The canal, the river and its associated streams provide more interest for the bird-watcher. Teal (Anas crecca), water rail (Rallus aquaticus), grey wagtail (Motacilla cinerea), grey heron (Ardea cinerea) and kingfisher (Alcedo atthis) are regular visitors or resident. Especially in freezing weather, the disused cress-beds can yield waders: most often snipe (Gallinago gallinago), but also redshank (Tringa totanus) and green sandpiper (Tringa ochropus) and, more rarely, jack snipe (Lymnocryptes minimus) and dunlin (Calidris alpina). Water pipit (Anthus spinoletta) may also be found here in winter, and in January 1965, on some cress-ditches which have now been filled in, up to four spotted crakes (Porzana porzana) were present. The valley is a good place to see willow tit (Parus montanus), reed bunting (Emberiza schoeniclus), and sedge warbler (Acrocephalus schoenobaenus). The alders attract flocks of siskin (Carduelis spinus) and redpoll (C. flammea). Lesser spotted woodpecker (Dendrocopos minor) is frequent.
Some of the old ditches and surrounding woodland have been made into a local nature reserve. Marsh marigold (Caltha palustris) grows here, and there is a fairly large bed of great reed-mace (Typha latifolia).

An obvious feature of the riverside flora are three species of balsams: small balsam (Impatiens parviflora), jewel-weed (I. capensis), and policeman's helmet (I. glandulifera).
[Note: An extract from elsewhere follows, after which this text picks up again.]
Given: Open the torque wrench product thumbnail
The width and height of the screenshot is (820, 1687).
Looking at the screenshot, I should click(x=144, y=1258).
These are said to be escapes from the canal-wharves, where they arrived with consignments of imported timber.

==Filming location==
Cassiobury Park has been used as a filming location in a number of cinema films and television programmes due to its proximity to several major film studios such as Elstree Studios. In 1997 Whippendell Wood served as a Star Wars filming location when it provided the backdrop of a forest on the planet Naboo which featured in the scene in Star Wars: Episode I – The Phantom Menace, in which Qui-Gon Jinn (Liam Neeson) and his Jedi apprentice Obi-Wan Kenobi (Ewan McGregor) first meet Jar Jar Binks (Ahmed Best).